Oui. Le référentiel NIST 2025 l’interdit explicitement, dans sa formulation la plus stricte. Le changement ne s’impose que sur preuve de compromission. Désactivez l’expiration dans votre annuaire et réinvestissez ce budget d’énervement dans le second facteur.
Un mot de passe long mais simple vaut-il mieux qu’un mot de passe court et compliqué ?
Oui, très largement. Une phrase de trente caractères se tape de mémoire et résiste mieux qu’un assemblage de huit signes truffé de symboles. La norme demande quinze caractères minimum quand le mot de passe est le seul facteur, huit seulement lorsqu’un second facteur le couvre.
Comment savoir si les adresses de mon entreprise circulent déjà dans des fuites ?
Les services de recherche par domaine permettent, après vérification de propriété, de lister les adresses de votre domaine apparaissant dans des fuites connues. C’est gratuit, cela prend vingt minutes par mois, et cela exploite la fenêtre de plusieurs semaines qui sépare le vol d’un identifiant du déclenchement d’un rançongiciel.

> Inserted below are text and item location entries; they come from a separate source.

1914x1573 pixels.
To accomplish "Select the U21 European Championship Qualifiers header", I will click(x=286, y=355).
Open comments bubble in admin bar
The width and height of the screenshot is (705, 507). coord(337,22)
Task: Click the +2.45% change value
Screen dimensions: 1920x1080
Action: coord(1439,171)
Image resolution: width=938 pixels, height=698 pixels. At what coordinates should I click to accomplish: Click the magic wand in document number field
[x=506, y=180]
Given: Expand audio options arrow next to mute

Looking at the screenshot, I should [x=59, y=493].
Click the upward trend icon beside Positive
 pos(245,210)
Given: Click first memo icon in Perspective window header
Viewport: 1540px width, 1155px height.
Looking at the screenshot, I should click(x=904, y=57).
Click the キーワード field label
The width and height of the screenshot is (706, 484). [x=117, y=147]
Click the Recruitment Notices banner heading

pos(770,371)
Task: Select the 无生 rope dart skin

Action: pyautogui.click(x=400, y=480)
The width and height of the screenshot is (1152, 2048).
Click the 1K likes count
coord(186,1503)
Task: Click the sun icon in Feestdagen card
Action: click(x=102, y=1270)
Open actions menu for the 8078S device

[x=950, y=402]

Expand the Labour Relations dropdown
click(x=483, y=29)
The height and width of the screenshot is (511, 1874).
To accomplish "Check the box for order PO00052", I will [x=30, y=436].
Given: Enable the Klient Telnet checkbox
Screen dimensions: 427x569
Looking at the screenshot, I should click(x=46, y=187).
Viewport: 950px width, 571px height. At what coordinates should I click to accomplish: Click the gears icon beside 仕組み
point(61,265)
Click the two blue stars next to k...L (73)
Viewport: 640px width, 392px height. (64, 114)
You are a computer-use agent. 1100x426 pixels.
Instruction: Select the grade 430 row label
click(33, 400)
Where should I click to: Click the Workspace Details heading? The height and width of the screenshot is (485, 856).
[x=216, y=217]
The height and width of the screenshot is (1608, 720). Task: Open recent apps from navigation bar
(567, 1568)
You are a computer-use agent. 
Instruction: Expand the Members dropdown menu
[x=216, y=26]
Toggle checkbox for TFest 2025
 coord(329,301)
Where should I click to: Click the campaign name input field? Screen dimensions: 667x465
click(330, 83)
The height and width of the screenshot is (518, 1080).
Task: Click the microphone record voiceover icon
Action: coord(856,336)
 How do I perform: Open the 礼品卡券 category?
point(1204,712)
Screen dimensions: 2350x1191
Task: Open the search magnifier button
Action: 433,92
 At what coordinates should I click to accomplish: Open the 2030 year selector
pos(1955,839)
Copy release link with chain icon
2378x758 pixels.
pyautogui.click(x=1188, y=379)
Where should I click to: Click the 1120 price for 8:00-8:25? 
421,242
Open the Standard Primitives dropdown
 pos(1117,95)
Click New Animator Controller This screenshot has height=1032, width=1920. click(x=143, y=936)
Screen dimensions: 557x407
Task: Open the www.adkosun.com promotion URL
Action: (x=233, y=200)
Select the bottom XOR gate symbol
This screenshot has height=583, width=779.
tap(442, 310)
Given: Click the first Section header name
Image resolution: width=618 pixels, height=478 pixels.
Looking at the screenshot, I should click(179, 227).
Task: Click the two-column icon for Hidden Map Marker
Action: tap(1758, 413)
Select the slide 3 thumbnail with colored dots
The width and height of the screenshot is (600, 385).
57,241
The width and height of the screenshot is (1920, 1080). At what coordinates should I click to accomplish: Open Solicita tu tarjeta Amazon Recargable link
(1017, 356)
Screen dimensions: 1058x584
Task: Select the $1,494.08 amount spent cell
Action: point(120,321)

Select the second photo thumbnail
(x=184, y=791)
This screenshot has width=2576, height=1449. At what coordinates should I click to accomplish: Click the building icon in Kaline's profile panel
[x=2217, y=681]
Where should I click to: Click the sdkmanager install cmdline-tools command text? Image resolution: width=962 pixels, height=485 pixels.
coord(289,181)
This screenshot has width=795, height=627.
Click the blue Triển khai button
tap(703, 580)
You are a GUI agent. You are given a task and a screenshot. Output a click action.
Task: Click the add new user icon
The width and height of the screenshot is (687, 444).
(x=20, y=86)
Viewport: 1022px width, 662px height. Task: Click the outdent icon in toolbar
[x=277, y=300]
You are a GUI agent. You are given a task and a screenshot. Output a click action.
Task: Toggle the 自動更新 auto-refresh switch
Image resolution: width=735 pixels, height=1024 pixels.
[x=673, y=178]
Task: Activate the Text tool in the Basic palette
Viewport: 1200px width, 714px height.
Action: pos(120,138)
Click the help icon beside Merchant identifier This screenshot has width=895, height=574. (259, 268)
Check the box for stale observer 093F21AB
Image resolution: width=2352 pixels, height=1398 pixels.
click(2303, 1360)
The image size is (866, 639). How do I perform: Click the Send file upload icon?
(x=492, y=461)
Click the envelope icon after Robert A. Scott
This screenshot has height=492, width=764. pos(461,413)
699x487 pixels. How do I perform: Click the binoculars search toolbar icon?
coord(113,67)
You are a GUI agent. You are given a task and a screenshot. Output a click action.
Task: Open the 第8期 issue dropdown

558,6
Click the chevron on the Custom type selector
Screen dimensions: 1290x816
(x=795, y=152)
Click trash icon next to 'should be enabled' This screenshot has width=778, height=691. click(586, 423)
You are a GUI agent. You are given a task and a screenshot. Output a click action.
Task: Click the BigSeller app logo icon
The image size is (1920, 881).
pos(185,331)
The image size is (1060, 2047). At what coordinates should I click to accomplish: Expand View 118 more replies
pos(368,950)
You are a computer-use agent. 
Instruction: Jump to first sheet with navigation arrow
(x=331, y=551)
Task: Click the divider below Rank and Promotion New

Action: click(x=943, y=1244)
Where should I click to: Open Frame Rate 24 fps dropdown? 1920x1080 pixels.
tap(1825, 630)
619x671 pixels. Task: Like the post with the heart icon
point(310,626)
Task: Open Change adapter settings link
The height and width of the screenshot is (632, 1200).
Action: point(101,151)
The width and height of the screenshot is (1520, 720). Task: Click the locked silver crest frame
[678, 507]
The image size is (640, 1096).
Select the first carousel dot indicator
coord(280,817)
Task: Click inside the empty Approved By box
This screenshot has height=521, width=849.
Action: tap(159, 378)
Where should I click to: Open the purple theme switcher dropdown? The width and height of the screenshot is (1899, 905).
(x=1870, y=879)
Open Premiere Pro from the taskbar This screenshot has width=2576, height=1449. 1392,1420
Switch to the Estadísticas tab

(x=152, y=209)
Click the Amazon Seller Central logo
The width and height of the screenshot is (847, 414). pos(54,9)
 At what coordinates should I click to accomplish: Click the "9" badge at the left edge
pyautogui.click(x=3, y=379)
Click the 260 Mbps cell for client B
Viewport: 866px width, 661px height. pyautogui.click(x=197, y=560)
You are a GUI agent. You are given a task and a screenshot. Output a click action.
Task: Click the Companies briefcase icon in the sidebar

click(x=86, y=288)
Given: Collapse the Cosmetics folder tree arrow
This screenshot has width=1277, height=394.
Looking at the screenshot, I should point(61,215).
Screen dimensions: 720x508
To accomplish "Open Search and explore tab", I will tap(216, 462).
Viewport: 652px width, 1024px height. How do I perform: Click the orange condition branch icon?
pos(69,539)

Mon comptable externe et mon prestataire informatique ont accès à mes outils. Que faire ?
Trois exigences, par écrit dans le contrat : des comptes nominatifs et non partagés, un second facteur obligatoire, et une révocation à la fin de chaque mission. Environ la moitié des violations passent par un tiers, et c’est le point le moins traité dans les PME.
Peut-on enregistrer les mots de passe professionnels dans le navigateur ?
Non. Un logiciel voleur installé sur un poste aspire en une passe l’intégralité de ce qui est stocké dans le navigateur — mots de passe, cookies et jetons de session. Un coffre chiffré, verrouillé par un facteur maître, ne livre rien dans le même scénario.
Un coffre de mots de passe est-il utile face à nos obligations légales ?
Directement. La loi 18-07 impose un contrôle d’accès limité aux personnes autorisées et une journalisation des accès. Un compte partagé entre cinq personnes rend cette journalisation impossible : vous ne pouvez pas dire qui a consulté quoi. Le coffre à comptes nominatifs est la condition technique de cette traçabilité. En pratique, Bitwarden Teams, 1Password Business, Keeper ou Dashlane produisent ce journal côté éditeur, et Vaultwarden ou Passbolt le produisent sur votre propre serveur si vos données doivent rester en Algérie.
Le MFA remplace-t-il l’antivirus et les sauvegardes ?
Non, il les complète. L’accès empêche l’entrée, la détection repère ce qui est déjà à l’intérieur, la sauvegarde garantit la remise en route. Un EDR n’alerte pas sur une connexion parfaitement légitime, et une sauvegarde n’empêche pas la fuite d’un fichier clients : les trois piliers ne se substituent jamais l’un à l’autre.